Hanna Rosin examines the possibility that the still-living Boston bomber is getting sympathy from some women because of "the fact that Dzhokhar is cute." "Fact" is the word she uses. But she leans more strongly towards the possibility that certain women feel "maternal" towards the 19-year-old (is it paternal when men notice the looks of a 19-year-old woman?), or that still other women are crazies who are turned on by murderers. (To be distinguished from: who are able to say objectively that some murderers are more physically attractive than others, and to analyze how this impacts their coverage, without swooning over people who've committed heinous crimes, let alone swooning over them because they've done so.)
In the world of real people, many non-white and "ethnic"-looking men have plenty of admirers, of all races and of both sexes. But we-as-a-society are not (yet) used to discussing beauty as something found in a) men and b) the not-entirely-white-looking. This Dzhokhar, whatever he looks like, doesn't look like a Victoria's Secret Angel. Our thoughts don't immediately turn to how this latest menace might be receiving a different treatment in popular opinion than he would if he looked like he'd been hatching conspiracy theories and living off Twinkies in his parents' basement for the last 40 years.
And that's what this is about. It's not about devastatingly handsome - as in, Harry Styles, the rare 19-year-old dude whose appeal to grown women is legendary - but within-normal-limits.
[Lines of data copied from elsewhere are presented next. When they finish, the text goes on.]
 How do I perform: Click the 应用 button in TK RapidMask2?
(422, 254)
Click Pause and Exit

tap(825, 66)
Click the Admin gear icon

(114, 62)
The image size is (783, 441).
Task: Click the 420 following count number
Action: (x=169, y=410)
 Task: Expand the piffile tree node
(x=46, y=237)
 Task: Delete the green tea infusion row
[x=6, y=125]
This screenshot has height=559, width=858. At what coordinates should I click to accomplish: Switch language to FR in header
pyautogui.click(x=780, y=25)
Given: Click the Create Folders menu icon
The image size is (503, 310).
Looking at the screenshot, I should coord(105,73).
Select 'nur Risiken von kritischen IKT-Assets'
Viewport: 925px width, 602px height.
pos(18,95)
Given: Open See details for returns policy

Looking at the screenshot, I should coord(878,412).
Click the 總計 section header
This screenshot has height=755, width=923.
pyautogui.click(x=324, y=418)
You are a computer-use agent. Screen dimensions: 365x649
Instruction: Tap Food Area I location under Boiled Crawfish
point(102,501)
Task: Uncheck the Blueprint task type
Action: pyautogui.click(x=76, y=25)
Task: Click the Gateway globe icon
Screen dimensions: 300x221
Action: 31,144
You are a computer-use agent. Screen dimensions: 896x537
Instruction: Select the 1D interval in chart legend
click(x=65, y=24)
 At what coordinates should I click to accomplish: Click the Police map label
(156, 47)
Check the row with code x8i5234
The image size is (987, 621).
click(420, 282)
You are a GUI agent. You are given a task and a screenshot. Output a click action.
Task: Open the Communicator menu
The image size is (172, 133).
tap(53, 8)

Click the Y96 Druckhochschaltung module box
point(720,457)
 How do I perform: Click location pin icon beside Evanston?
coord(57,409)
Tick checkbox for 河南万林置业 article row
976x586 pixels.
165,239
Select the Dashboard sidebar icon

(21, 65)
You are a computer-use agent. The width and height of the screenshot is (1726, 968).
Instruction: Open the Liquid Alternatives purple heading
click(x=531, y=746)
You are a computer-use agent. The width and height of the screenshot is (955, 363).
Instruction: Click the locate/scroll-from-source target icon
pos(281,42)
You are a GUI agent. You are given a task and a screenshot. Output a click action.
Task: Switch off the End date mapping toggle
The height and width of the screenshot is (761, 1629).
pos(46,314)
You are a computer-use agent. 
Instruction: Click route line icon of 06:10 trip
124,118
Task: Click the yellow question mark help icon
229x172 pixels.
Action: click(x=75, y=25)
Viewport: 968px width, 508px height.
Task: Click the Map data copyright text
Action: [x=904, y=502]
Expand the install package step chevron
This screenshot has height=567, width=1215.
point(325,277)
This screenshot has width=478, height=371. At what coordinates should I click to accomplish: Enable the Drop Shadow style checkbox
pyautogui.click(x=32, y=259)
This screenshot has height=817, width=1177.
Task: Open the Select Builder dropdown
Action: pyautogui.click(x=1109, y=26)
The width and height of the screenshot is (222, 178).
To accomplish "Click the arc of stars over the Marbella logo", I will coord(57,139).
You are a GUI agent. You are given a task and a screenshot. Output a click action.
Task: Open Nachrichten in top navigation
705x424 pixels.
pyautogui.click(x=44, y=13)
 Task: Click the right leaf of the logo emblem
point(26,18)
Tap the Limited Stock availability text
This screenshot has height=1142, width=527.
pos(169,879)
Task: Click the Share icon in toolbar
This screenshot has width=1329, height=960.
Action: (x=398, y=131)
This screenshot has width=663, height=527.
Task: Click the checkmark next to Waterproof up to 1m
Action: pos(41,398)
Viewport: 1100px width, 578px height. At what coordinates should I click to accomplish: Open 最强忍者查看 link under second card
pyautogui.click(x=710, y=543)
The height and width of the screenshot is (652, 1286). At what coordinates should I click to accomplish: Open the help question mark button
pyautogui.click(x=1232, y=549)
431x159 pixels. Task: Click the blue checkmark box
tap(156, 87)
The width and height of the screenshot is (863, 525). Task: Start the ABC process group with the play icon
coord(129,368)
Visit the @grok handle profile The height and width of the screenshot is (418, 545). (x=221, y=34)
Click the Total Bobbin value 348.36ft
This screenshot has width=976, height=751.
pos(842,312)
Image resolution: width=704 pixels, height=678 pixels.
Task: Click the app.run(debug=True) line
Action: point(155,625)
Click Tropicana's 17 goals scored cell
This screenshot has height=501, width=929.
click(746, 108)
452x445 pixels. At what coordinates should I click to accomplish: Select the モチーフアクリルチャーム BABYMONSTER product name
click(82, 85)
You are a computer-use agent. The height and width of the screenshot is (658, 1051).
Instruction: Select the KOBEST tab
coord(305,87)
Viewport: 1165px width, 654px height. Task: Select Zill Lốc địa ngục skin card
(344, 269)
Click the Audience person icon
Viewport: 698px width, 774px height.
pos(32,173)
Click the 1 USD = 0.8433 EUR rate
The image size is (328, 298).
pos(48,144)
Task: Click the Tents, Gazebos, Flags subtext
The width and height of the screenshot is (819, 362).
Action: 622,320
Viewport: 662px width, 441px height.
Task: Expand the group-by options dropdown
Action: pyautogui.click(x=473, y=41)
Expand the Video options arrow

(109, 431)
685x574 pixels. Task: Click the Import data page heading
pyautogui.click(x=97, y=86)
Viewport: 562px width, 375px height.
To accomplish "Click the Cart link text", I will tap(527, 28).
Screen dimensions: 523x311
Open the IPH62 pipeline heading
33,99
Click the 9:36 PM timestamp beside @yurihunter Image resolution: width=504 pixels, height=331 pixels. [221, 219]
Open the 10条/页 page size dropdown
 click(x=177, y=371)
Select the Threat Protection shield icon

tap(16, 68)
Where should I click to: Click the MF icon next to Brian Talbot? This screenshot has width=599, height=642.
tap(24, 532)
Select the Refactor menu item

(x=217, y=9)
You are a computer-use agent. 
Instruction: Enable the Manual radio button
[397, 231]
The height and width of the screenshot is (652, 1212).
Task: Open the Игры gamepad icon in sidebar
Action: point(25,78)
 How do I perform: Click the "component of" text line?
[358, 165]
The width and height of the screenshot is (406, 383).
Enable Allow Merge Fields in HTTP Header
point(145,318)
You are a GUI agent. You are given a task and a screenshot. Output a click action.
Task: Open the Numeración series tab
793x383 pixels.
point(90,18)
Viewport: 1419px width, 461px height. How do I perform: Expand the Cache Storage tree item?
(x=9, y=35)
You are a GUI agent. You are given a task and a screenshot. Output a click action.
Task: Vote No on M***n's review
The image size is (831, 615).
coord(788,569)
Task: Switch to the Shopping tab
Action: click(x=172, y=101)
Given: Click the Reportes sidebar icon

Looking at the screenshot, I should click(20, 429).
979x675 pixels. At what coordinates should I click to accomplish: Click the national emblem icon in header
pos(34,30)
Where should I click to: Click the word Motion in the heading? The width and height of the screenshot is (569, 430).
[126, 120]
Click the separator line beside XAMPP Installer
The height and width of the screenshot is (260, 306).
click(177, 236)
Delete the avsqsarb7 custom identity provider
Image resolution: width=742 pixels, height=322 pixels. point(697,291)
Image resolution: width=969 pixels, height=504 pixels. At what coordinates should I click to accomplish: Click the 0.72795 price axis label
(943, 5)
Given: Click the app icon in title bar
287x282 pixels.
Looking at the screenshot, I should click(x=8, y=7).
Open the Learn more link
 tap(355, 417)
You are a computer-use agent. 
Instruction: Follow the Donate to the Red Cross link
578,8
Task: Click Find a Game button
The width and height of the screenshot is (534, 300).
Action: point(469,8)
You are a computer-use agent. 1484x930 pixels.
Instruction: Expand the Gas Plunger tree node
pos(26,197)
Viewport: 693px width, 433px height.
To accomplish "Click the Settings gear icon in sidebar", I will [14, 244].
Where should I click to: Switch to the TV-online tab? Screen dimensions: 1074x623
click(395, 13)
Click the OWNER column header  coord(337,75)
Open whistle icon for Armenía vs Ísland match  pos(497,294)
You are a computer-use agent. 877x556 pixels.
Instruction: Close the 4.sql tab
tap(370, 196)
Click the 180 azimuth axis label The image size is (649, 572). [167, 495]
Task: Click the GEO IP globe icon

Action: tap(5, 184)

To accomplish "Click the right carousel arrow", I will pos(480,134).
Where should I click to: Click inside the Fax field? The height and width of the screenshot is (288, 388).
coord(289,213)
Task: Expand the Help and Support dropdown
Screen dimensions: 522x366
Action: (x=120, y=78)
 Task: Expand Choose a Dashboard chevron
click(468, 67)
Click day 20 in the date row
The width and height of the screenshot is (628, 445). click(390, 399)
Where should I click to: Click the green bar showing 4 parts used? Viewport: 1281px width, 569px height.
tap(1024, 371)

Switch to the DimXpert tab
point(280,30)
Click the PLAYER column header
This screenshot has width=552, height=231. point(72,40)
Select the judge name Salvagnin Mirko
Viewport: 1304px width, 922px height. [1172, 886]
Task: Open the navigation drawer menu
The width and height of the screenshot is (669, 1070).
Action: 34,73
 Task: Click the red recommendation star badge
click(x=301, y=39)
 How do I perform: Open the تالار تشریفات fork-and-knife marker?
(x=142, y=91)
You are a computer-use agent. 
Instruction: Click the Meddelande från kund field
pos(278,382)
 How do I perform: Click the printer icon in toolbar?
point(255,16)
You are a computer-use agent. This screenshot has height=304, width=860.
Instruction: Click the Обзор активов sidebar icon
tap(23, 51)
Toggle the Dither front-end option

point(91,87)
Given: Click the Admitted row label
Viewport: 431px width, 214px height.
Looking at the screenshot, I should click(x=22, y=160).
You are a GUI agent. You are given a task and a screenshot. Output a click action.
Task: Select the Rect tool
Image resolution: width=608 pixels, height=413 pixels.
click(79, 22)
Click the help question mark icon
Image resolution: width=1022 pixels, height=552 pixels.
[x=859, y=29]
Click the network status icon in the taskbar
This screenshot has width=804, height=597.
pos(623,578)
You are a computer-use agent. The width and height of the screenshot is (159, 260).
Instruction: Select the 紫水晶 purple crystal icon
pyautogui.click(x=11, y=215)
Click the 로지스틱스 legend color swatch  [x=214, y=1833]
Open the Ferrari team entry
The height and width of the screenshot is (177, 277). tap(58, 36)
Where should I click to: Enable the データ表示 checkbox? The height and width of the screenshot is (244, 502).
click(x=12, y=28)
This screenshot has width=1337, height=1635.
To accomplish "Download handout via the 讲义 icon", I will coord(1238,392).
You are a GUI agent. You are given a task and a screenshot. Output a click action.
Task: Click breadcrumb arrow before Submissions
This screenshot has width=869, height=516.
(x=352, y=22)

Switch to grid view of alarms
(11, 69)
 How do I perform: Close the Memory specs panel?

To me, from the photos we've seen, Dzhokhar looks utterly normal, like some kind of amalgam of guys I knew in high school or college. (Also a lot like Aaron Swartz - perhaps among the women Rosin spoke with, there's some subconscious conflation of a murderer with someone who is, for many, a tragic hero.) And young plus within normal limits is, in this context, attractive enough for that to potentially impact the coverage.